Dies bekommt auch US-Präsident Barack Obama zu spüren, der mit seinem Amtsantritt den Drohnenkrieg immens ausgeweitet hat, was ihm sehr schnell den Titel »Drohnenpräsident« einbrachte. Cornel West, ein prominenter afroamerikanischer liberaler Aktivist und Professor für Theologie an der Universität Princeton und am Union Theological Seminary in New York, verglich in einem Interview den amtierenden US-Präsidenten mit seinem Vorgänger und fällte das nicht eben schmeichelhafte Urteil: »Bush war der Haft- und Folter-Präsident. Nun haben wir den Präsidenten des gezielten Tötens, den Drohnenpräsident. Das ist kein Fortschritt.« Er fügte hinzu: »Das ist nicht das Erbe von Martin Luther King.« Dieser große Bürgerrechtskämpfer wäre nicht zu den offiziellen Feierlichkeiten anlässlich des 50. Jahrestages seiner berühmten »I Have a Dream«-Rede am 28. August 2013 eingeladen worden, weil er dort selbstverständlich über Drohnen und die »Kriminalität der Wall Street« gesprochen hätte.5
Über Drohnen spricht Obama wenigstens. Er tut das nicht aus freien Stücken, sondern erst auf Grund der wachsenden Kritik im In- und Ausland an der von ihm zu verantwortenden Politik des »targeted killing«. In einer denkwürdigen Rede vor der »National Defense University Fort McNair« in Washington am 23. Mai 20136 erläuterte der US-Präsident Ziele und Vorgehensweise seiner Administration im Kampf gegen den Terrorismus. So plädiert er u. a. dafür, den seinerzeit von Bush als »endlos« konzipierten Krieg gegen den Terror zu beenden. Nicht sofort, aber in absehbarer Zeit, wenn Al-Kaida besiegt sei. Deren zentrale Schaltstellen in Afghanistan und Pakistan seien bereits entscheidend geschwächt und stellten keine besondere Gefahr mehr für die USA dar. Bedeutsamer seien stattdessen die Aktivitäten, die vom Al-Kaida-Ableger auf der Arabischen Halbinsel7 ausgingen und den Jemen, Irak, Somalia und Nordafrika bedrohten. Hier oder in Libyen, Syrien, Algerien operierten meist lokale Milizen oder Netzwerke – vielleicht in loser Verbindung mit Al-Kaida –, teils aber auch von Staaten unterstützte »Terrororganisationen« wie die Hisbollah im Libanon. Sie bildeten mitunter eine grenzüberschreitende Bedrohung; die meisten von ihnen operierten aber nur in den Ländern oder Regionen, in denen sie ihren Stützpunkt haben. Eine weitere Gefahr stellten »radikalisierte Einzelpersonen« in den USA selbst dar, vor allem dann, wenn sie vom gewalttätigen »Dschihad« inspiriert wären wie z. B. die Attentäter beim Boston-Marathon.

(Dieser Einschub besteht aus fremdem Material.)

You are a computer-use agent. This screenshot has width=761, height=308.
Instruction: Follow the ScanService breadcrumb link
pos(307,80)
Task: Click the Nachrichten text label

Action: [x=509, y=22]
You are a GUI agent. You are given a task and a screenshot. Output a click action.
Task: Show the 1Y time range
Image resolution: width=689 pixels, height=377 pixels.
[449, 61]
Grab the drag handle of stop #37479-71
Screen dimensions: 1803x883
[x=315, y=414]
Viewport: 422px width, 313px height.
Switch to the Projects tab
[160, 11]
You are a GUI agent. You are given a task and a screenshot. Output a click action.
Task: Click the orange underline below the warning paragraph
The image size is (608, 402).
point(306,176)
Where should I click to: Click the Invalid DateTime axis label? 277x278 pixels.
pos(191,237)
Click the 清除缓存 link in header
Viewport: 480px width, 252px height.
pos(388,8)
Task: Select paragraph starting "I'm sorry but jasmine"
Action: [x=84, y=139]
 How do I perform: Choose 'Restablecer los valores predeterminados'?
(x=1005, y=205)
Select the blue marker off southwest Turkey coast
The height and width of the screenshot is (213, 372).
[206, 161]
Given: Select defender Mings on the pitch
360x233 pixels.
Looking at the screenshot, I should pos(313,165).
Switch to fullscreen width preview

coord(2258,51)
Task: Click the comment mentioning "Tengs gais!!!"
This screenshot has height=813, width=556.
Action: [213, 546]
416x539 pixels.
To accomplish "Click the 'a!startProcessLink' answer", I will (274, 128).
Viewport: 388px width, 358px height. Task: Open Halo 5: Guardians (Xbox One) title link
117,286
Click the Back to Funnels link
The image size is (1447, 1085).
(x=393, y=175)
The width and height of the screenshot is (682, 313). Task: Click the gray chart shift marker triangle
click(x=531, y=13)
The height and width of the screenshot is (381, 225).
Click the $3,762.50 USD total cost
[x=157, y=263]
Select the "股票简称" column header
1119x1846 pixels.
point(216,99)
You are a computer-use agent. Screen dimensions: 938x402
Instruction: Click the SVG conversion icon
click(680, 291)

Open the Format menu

All diesen neuen Bedrohungen, die mit dem Terroranschlag von 9/11 nicht mehr zu vergleichen seien, müsse mit einer umfassenden Strategie begegnet werden. Die dürfe sich weder nur auf militärische noch nur auf juristische Mittel stützen, sondern müsse alle Elemente umfassen, die nötig sind, um eine »Schlacht des Willens und der Ideen zu gewinnen«. In dem Zusammenhang denkt Obama auch laut darüber nach, die Praxis der weltweiten Einsätze von Killerdrohnen zu überprüfen und sie transparenter und rechtlich unangreifbarer zu machen. So lässt er erstens keinen Zweifel daran, dass die Drohnenangriffe »effektiv« seien. Dutzende führender Al-Kaida-Kommandanten, Ausbilder, Bomben-Produzenten und Kämpfer seien erfolgreich dem »Schlachtfeld entzogen« worden. Drohnen hätten auch Anschläge in europäischen Städten oder auf die internationale Luftfahrt vereitelt und somit »Leben gerettet«. Drohnenangriffe seien zweitens »legal«. Nach dem Anschlag von 9/11 habe der US-Kongress den Gebrauch von Gewalt gebilligt. Die USA befänden sich seither nach heimischer Rechtsauffassung und nach internationalem Recht in einem regulären »Krieg gegen Al-Kaida, Taliban und deren Verbündete«. Es handle sich also um einen »gerechten Krieg«, der die Verhältnismäßigkeit der Mittel einhält, als »letztes Mittel« und zur »Selbstverteidigung« geführt werde. Dennoch dürfe dies nicht das Ende der Diskussion sein. Eine militärische Taktik mag legal und effektiv sein, eine andere Frage ist, ob sie auch klug und in jeder Hinsicht moralisch sei. Um die Lücke zwischen Legalität und Moral zu schließen, hat Obama einen Tag vor seiner Rede eine Präsidenten-Richtlinie unterschrieben, in der Einsatzregeln für Kampfdrohnen verbindlich festgelegt sind.8 Darin wird der Gefangennahme von vermeintlichen Terroristen Vorrang eingeräumt, sollte dies nicht möglich sein, kann »tödliche Gewalt« angewendet werden. Und hierfür gelten dann bestimmte »Standards«, die einzuhalten sind, die aber so vage formuliert sind, dass auch künftig munter weiter getötet werden kann.9
Obamas Rede und die von ihm seit Jahren forcierte Drohnen-Kriegführung passen nicht so recht zusammen. Eine für effektiv gehaltene militärische Praxis moralisch zu hinterfragen, sie aber nicht zu stoppen, gehört in dieselbe Kategorie wie die wiederholten Ankündigungen des US-Präsidenten, das völkerrechtswidrige Gefangenenlager auf Guantanamo zu schließen, oder sein Versprechen, die Welt von Atomwaffen zu befreien (»Global Zero«). Doch auch den Friedensnobelpreis 2009 hat Obama nicht für irgendwelche praktischen Schritte auf dem Weg zu mehr Frieden und Abrüstung in der Welt erhalten, sondern für seine wohl klingende Rhetorik.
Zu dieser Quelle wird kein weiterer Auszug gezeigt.